Hall Beach (pop. ~
700), is a small Inuit community in the former eastern Northwest
Territories of Canada (Nunavut as of April 1, 1999) and is located at the north
eastern tip of Melville peninsula at the shores of Foxe Basin, a narrow strait across from
Also referred to as a hamlet because of its size, Hall Beach
holds the distinction as one of the few permanently populated communities north of
the Arctic Circleat
68 deg. North and 81 deg. West. The main occupation of the populace here is hunting,
fishing and Inuit crafts. The hamlet boasts a local hotel, two stores - Northern and
Co-op, a public school, two churches and an RCMP detachment. It also
contains a commercial-grade airport which can accommodate large jetliners. The official
written and spoken language here is Inuktitut, with English being understood
and spoken by most people in the community.
Hall Beach was created in
1957 when the Cold War triggered the establishment of a chain of
Distant Early Warning (DEW)
radar sites. The DEW line was centered along the 70th parallel to
monitor Canadian air space in the far north. Now
Fox-MAIN, the Hall Beach
radar station, uses the more advanced North Warning Radar System that has
replaced the archaic DEW line technology. The outdated twin 120 foot tall
tropo scatter dishes now serve as landmarks for aircraft and hunters.

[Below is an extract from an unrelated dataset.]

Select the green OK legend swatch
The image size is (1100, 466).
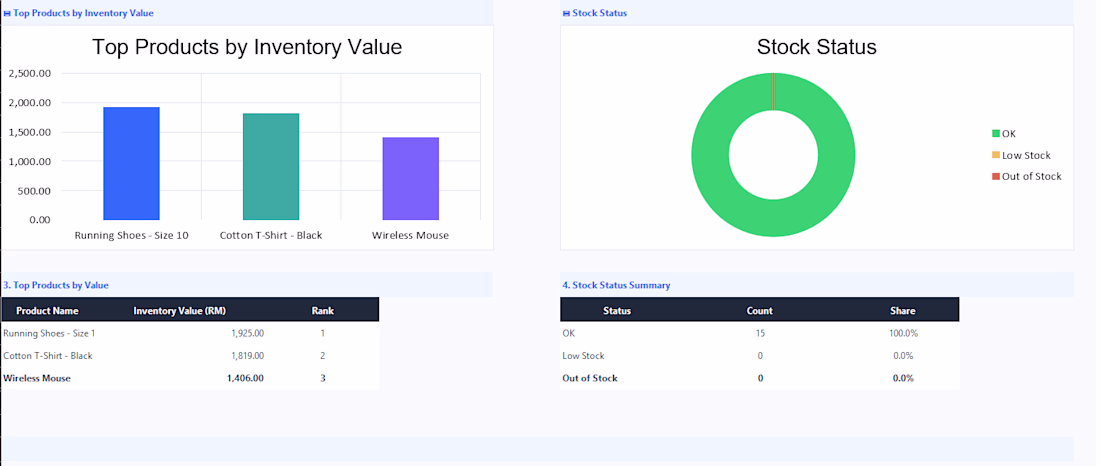(x=995, y=134)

More information on DEW line
can be found here.
In the early 1960s, any Inuit families abandoned camp life and moved to
the community to take advantage of government housing programs, health
care and opportunities for work and education. In 1953, no one lived in
the area on a permanent basis. By 1960, there were 300 qallunaat (white
people) living on the site and about 260 Inuit were beginning to settle in
the area. Now, Hall Beach counts around 650 residents.
Since the community is located above the Arctic Circle, during the year, it experiences
the phenomenon known as Arctic Day and Arctic Night. During
the months of July and August, the sun continuously and tirelessly circles above the
horizon, not setting for about two months. This is the best time of the year for some
great fishing and hunting. During the months of December and January, the region
experiences the Arctic Night which again lasts about two months. Actually, the area never
realizes a true night as there is some residual reflection of the sun below the southern
horizon. This is termed as the Arctic Light and very
characteristic of these latitudes. During the long Arctic day, in the months of July and
August, the push is on for fishing and hunting. The world-renowned Arctic Char(Salvelinus alpinus) and Trout are caught off the shores of Foxe
Basin and Hall Lake. Hunting on the tundra is usually for the Caribou (of
reindeer family), assorted birds such as ptarmigan, ducks and geese. Foxe Basin also
yields Seal and Walrus meat and when eaten raw, referred to as
Muktuk. Walrus tusks are used as raw material for creation of local art objects
such as carvings. During the winter and summer months, the hamlet is visited by an
occasional Polar Bear or Nanuk. Arctic Hare and Arctic
Fox(Alopex lagopus) abound, changing their pelt colours from brown and
blue-gray in the summer to snow-white in the winter. We also have a permanent winter
settlement of Ravens, specially adapted to the winter cold. These big black
birds can be seen hovering for hours in the blustery, -70C winds.
One of my favourite
summer activities is to go to the beach and, besides fishing, look for
fossils. There is a great abundance of Trilobites, sponges and an occasional
bird egg (see:
A GUIDE TO THE EIGHT ORDERS OF TRILOBITES).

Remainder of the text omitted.